At step 325, the client agent 120 displays a user interface element 260 near or in the vicinity of the recognized text or textual element 25 that is selectable by a user to take an action based on, related to or corresponding to the text. In one embodiment, the client agent 120 displays the user interface element in response to the pattern matching engine 230 determining the recognized text corresponds to a predetermined pattern or pattern of interest. In some embodiments, the client agent 120 displays the user interface element in response to the completion of the pattern matching by the pattern matching engine 230 regardless if something of interest is found or not. In other embodiments, the client agent 120 displays the user interface element in response to the recognition of the optical character recognizer 220 recognizing text. In one embodiment, the client agent 120 displays the user interface element in response to a mouse or pointer device click, or combination of clicks.

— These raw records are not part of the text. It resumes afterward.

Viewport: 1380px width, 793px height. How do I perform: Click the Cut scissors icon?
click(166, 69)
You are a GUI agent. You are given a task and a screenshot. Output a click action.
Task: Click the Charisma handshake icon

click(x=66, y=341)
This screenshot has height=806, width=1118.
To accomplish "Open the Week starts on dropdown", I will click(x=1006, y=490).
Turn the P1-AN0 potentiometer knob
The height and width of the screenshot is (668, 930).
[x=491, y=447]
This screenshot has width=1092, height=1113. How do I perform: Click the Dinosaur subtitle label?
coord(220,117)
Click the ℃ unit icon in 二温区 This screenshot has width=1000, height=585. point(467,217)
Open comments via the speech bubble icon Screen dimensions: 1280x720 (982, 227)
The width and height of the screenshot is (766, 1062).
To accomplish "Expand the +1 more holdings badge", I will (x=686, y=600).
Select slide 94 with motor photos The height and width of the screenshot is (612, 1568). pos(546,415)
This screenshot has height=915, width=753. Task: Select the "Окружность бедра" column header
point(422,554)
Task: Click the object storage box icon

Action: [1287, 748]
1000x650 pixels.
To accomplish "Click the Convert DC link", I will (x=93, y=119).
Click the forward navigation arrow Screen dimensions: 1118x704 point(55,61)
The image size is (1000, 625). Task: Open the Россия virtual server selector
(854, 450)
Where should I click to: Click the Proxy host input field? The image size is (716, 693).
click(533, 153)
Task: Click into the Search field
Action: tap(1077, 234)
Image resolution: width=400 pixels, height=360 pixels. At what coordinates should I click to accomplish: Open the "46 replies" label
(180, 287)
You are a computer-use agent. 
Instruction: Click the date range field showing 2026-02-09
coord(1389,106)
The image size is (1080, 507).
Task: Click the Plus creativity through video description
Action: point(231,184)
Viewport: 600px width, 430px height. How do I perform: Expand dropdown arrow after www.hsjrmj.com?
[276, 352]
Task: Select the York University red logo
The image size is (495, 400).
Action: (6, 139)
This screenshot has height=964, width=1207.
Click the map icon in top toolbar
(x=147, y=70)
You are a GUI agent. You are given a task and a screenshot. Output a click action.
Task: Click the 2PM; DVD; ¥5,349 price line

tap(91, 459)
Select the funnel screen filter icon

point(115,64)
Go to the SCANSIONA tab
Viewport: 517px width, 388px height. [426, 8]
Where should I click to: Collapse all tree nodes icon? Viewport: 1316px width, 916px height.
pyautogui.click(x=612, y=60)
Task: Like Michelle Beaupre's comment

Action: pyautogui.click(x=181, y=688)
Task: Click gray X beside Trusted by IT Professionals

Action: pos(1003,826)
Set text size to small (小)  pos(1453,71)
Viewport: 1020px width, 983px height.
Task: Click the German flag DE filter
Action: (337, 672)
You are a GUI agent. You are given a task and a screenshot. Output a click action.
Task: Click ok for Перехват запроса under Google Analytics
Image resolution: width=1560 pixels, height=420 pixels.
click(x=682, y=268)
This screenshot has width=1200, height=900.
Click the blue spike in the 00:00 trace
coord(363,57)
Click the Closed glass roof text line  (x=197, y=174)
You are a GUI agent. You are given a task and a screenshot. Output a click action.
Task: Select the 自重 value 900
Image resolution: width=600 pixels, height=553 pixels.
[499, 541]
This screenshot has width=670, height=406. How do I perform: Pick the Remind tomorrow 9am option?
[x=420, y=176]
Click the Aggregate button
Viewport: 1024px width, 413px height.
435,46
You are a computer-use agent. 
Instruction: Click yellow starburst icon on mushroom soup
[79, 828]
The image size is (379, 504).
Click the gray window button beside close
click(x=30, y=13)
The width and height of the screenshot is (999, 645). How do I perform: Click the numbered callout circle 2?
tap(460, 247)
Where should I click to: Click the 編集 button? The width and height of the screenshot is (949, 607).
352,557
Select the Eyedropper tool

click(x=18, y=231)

In another embodiment, the client agent 120 displays the user interface element in response to a keyboard key selections or sequence of selections, such as a control or alt key sequence of key strokes.


In some embodiments, the client agent 120 displays the user interface element superimposed over the textual element 250, or a portion thereof. In other embodiments, the client agent 120 displays the user interface element next to, besides, underneath or above the textual element 250, or a portion thereof. In one embodiment, the client agent 120 displays the user interface element as an overlay to the textual element 250. In some embodiments, the client agent 120 displays the user interface element next to or in the vicinity of the cursor 245. In yet another embodiment, the client agent 120 displays the user interface element in conjunction with the position or state of cursor 245, such as when the cursor 245 is idle or is idle near or on the textual element 250.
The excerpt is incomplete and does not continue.